Showing posts with label radical media. Show all posts
Showing posts with label radical media. Show all posts

Friday, 2 September 2011

CORPORATE FASCISM, OWNER OF LANGUAGE??



        An interesting article from Corporatewatch, that shows the absurd levels the corporate world will go to to restrict freedom in an attempt to stop any form of competition, criticism, and take control, of anything from which they believe they can make money. How do you own an adjective which describes so many things, are the words we use to be controlled by the corporate world? If ever there was a need for proof that we have entered the era of corporate fascism, then this is it. 

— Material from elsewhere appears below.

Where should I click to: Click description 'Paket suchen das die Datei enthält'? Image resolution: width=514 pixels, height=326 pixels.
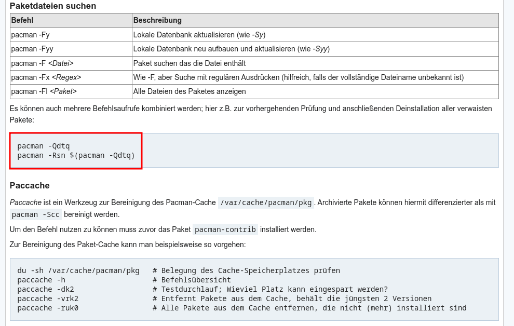tap(190, 63)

         In an almost surreal corporatisation of politics, and language, a corporate media group has brought us one step closer to the outright ownership of everything by trademarking the phrase
'radical media'. @Radical Media LLC has litigated against Peace News, New Internationalist, Red Pepper and other radical media groups using the phrase in the title of a joint conference to be held in London in October 2011. Six months into organising the conference, the organising group received a threatening legal letter from the media corporation objecting to the 'unlicensed' use of the term. The organisers decided they could not fight the challenge because, even if they won in court, they would have had to pay around 75% of the court costs, amounting to tens of thousands of pounds. The conference will now be called the Rebellious Media Conference
(see www.radicalmediaconference.org).


          In eerie echoes of Monsanto's seed patenting strategy and the corporate ownership of rain water in South America, @Radical Media has essentially taken it upon itself to earmark a resource, here language, which people already use, then punish them for 'stealing it'. In a statement, the conference organisers said "it is absurd that people involved in genuinely radical media projects are being prevented from using the adjective that best describes their activities". This paves the way for a bizarre dystopian future in which companies buy the political language that is used in resistance against them, then have dissenters dragged through court for nicking 'their' phrase.